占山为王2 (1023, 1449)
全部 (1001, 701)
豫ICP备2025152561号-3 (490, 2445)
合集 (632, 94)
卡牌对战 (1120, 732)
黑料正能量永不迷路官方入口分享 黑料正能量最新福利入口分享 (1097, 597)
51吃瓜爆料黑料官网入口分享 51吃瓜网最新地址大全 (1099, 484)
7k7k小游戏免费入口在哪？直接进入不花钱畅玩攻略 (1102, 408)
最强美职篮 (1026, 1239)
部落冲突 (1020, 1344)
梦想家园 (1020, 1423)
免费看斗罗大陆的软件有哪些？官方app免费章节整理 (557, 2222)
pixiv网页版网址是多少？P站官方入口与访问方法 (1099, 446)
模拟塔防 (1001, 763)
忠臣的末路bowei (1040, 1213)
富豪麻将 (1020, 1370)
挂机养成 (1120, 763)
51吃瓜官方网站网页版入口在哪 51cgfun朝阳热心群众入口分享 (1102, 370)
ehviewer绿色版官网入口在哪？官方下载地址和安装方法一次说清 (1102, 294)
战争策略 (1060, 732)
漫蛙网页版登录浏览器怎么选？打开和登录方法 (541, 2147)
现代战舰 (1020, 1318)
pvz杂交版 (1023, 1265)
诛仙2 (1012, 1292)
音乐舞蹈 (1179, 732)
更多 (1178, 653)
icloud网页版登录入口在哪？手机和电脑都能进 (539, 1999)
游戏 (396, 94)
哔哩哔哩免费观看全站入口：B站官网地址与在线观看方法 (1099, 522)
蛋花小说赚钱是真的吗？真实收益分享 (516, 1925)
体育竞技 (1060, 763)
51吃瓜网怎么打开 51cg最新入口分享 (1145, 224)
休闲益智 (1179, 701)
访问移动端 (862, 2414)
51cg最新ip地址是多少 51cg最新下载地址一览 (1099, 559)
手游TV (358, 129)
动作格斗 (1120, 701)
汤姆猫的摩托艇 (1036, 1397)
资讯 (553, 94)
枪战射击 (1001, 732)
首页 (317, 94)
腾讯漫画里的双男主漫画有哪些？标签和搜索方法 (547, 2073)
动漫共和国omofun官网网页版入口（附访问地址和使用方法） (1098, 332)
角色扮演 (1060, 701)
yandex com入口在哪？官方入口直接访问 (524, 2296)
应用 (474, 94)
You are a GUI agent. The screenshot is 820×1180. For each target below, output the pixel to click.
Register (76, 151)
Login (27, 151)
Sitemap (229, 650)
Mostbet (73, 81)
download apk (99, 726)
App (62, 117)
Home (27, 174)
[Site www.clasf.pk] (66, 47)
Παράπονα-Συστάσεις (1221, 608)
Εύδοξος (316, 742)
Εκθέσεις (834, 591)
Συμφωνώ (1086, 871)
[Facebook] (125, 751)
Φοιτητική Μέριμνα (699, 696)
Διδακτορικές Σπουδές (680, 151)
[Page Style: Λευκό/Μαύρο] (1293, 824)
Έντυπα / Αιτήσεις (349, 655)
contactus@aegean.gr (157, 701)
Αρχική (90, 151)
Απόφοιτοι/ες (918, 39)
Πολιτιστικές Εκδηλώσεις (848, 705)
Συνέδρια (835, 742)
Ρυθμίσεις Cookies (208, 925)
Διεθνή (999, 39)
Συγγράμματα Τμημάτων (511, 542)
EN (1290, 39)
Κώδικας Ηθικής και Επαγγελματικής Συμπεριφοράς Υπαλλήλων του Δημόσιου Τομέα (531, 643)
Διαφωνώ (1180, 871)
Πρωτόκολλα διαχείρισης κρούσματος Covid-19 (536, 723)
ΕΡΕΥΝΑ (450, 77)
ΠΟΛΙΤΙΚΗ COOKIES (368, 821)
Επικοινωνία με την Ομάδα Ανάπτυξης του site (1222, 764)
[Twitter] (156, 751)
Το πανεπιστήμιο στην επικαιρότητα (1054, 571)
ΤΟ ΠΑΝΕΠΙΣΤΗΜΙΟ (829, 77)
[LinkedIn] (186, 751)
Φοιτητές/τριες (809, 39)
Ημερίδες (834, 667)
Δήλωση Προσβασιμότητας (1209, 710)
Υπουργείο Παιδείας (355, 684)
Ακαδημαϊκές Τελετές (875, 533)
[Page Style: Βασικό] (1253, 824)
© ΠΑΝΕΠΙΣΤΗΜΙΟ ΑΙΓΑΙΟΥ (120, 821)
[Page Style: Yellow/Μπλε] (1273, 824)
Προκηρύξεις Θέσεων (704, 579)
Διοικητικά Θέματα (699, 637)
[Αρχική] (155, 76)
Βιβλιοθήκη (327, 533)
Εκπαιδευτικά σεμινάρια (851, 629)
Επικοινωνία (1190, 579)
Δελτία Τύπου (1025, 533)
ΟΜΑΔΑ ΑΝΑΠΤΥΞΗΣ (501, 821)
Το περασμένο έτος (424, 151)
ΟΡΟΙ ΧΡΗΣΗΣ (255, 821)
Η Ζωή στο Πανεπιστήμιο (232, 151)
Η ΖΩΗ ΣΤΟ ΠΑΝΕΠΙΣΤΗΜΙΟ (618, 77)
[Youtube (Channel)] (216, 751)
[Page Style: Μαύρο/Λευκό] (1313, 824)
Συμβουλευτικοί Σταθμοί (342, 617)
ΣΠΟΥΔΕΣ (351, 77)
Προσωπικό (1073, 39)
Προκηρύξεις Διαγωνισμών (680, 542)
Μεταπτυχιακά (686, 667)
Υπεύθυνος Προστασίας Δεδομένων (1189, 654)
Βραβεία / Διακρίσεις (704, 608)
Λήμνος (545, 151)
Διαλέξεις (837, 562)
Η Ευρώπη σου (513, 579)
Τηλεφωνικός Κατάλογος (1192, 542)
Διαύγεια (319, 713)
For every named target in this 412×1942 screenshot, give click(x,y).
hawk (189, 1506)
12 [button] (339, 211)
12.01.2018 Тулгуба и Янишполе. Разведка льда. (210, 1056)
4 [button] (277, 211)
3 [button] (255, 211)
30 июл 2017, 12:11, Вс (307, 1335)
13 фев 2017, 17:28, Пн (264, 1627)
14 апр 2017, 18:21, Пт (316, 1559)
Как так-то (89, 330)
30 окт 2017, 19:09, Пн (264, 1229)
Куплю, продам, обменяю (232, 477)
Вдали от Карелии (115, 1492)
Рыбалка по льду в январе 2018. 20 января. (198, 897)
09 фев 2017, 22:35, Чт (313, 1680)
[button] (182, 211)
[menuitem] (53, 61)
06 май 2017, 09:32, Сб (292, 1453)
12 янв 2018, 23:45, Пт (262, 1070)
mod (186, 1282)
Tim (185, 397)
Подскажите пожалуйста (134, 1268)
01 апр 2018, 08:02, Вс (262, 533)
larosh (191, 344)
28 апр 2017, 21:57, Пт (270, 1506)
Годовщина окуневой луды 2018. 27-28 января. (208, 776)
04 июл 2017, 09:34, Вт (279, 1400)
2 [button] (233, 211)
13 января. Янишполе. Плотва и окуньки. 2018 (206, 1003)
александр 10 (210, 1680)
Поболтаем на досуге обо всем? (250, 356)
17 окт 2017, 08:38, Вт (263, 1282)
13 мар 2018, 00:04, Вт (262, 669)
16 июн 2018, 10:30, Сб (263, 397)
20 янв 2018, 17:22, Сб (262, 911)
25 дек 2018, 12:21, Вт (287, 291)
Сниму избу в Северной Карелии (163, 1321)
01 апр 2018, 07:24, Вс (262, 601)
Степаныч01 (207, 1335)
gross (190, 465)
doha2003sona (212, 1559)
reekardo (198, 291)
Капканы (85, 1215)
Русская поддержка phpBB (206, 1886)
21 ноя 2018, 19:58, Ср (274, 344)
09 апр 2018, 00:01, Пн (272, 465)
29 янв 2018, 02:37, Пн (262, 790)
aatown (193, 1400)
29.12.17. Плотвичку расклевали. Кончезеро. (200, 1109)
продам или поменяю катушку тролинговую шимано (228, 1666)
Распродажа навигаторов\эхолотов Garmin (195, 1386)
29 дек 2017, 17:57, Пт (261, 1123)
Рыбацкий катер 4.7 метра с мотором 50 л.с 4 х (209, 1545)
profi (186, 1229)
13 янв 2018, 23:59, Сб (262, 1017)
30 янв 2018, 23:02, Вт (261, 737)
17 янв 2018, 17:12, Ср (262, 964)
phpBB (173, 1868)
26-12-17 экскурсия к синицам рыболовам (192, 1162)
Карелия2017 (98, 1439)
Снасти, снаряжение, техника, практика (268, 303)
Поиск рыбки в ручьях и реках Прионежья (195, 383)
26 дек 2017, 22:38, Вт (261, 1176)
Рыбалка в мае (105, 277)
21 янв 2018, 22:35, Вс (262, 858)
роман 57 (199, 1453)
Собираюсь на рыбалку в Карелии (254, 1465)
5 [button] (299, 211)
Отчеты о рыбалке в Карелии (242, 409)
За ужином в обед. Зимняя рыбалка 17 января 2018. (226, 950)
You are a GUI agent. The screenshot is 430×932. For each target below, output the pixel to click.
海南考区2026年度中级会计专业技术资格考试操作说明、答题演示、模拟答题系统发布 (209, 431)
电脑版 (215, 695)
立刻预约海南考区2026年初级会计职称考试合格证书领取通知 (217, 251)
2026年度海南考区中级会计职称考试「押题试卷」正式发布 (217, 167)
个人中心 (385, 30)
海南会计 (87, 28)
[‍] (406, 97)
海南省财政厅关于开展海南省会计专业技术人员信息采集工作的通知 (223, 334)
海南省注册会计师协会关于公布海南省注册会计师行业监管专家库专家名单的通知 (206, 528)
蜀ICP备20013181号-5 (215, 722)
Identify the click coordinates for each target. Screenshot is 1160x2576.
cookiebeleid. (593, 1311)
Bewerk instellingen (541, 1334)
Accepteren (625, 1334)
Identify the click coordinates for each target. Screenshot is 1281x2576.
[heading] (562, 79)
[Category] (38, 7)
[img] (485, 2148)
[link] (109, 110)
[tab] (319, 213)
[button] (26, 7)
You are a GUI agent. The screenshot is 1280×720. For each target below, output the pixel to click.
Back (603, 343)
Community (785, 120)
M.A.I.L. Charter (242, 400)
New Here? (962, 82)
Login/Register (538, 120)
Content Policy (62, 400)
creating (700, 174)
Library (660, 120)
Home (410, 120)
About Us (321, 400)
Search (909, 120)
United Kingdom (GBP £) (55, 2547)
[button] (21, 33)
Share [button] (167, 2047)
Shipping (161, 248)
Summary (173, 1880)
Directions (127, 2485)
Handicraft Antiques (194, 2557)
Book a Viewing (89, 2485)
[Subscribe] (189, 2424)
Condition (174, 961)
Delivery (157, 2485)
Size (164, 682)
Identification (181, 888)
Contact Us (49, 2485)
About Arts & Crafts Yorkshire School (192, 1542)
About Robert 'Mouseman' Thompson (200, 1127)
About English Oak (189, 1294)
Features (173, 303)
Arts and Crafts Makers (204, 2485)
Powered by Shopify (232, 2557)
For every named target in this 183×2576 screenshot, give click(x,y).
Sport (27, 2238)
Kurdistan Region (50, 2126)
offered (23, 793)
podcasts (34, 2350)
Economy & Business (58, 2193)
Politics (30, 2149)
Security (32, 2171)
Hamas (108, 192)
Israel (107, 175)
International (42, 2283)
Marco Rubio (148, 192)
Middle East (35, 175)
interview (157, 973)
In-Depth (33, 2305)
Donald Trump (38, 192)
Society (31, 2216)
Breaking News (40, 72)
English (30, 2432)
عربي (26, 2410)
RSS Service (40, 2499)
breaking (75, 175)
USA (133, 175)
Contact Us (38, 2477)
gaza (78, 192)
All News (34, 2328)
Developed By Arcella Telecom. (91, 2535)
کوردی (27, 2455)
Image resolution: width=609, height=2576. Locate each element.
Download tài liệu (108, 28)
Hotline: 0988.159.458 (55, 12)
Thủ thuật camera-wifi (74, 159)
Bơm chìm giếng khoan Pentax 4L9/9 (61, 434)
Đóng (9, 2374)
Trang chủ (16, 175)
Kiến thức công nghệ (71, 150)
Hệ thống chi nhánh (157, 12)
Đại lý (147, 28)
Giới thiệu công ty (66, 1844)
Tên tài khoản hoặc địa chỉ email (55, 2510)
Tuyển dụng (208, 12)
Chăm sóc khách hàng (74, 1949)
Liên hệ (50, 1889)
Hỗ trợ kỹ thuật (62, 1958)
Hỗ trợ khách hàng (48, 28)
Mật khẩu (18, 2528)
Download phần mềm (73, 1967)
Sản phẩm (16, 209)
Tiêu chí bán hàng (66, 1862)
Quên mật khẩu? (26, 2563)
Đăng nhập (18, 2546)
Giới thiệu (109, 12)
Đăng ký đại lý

### PROBLEM
Give again, exactly as written, the lines running from the first line of the data above through the line that contains "Απόφοιτοι/ες (918, 39)".

### WRITTEN RESPONSE
占山为王2 (1023, 1449)
全部 (1001, 701)
豫ICP备2025152561号-3 (490, 2445)
合集 (632, 94)
卡牌对战 (1120, 732)
黑料正能量永不迷路官方入口分享 黑料正能量最新福利入口分享 (1097, 597)
51吃瓜爆料黑料官网入口分享 51吃瓜网最新地址大全 (1099, 484)
7k7k小游戏免费入口在哪？直接进入不花钱畅玩攻略 (1102, 408)
最强美职篮 (1026, 1239)
部落冲突 (1020, 1344)
梦想家园 (1020, 1423)
免费看斗罗大陆的软件有哪些？官方app免费章节整理 (557, 2222)
pixiv网页版网址是多少？P站官方入口与访问方法 (1099, 446)
模拟塔防 (1001, 763)
忠臣的末路bowei (1040, 1213)
富豪麻将 (1020, 1370)
挂机养成 (1120, 763)
51吃瓜官方网站网页版入口在哪 51cgfun朝阳热心群众入口分享 (1102, 370)
ehviewer绿色版官网入口在哪？官方下载地址和安装方法一次说清 (1102, 294)
战争策略 (1060, 732)
漫蛙网页版登录浏览器怎么选？打开和登录方法 (541, 2147)
现代战舰 (1020, 1318)
pvz杂交版 (1023, 1265)
诛仙2 (1012, 1292)
音乐舞蹈 (1179, 732)
更多 (1178, 653)
icloud网页版登录入口在哪？手机和电脑都能进 (539, 1999)
游戏 (396, 94)
哔哩哔哩免费观看全站入口：B站官网地址与在线观看方法 (1099, 522)
蛋花小说赚钱是真的吗？真实收益分享 (516, 1925)
体育竞技 (1060, 763)
51吃瓜网怎么打开 51cg最新入口分享 (1145, 224)
休闲益智 (1179, 701)
访问移动端 (862, 2414)
51cg最新ip地址是多少 51cg最新下载地址一览 (1099, 559)
手游TV (358, 129)
动作格斗 (1120, 701)
汤姆猫的摩托艇 (1036, 1397)
资讯 (553, 94)
枪战射击 (1001, 732)
首页 (317, 94)
腾讯漫画里的双男主漫画有哪些？标签和搜索方法 (547, 2073)
动漫共和国omofun官网网页版入口（附访问地址和使用方法） (1098, 332)
角色扮演 (1060, 701)
yandex com入口在哪？官方入口直接访问 (524, 2296)
应用 (474, 94)
You are a GUI agent. The screenshot is 820×1180. For each target below, output the pixel to click.
Register (76, 151)
Login (27, 151)
Sitemap (229, 650)
Mostbet (73, 81)
download apk (99, 726)
App (62, 117)
Home (27, 174)
[Site www.clasf.pk] (66, 47)
Παράπονα-Συστάσεις (1221, 608)
Εύδοξος (316, 742)
Εκθέσεις (834, 591)
Συμφωνώ (1086, 871)
[Facebook] (125, 751)
Φοιτητική Μέριμνα (699, 696)
Διδακτορικές Σπουδές (680, 151)
[Page Style: Λευκό/Μαύρο] (1293, 824)
Έντυπα / Αιτήσεις (349, 655)
contactus@aegean.gr (157, 701)
Αρχική (90, 151)
Απόφοιτοι/ες (918, 39)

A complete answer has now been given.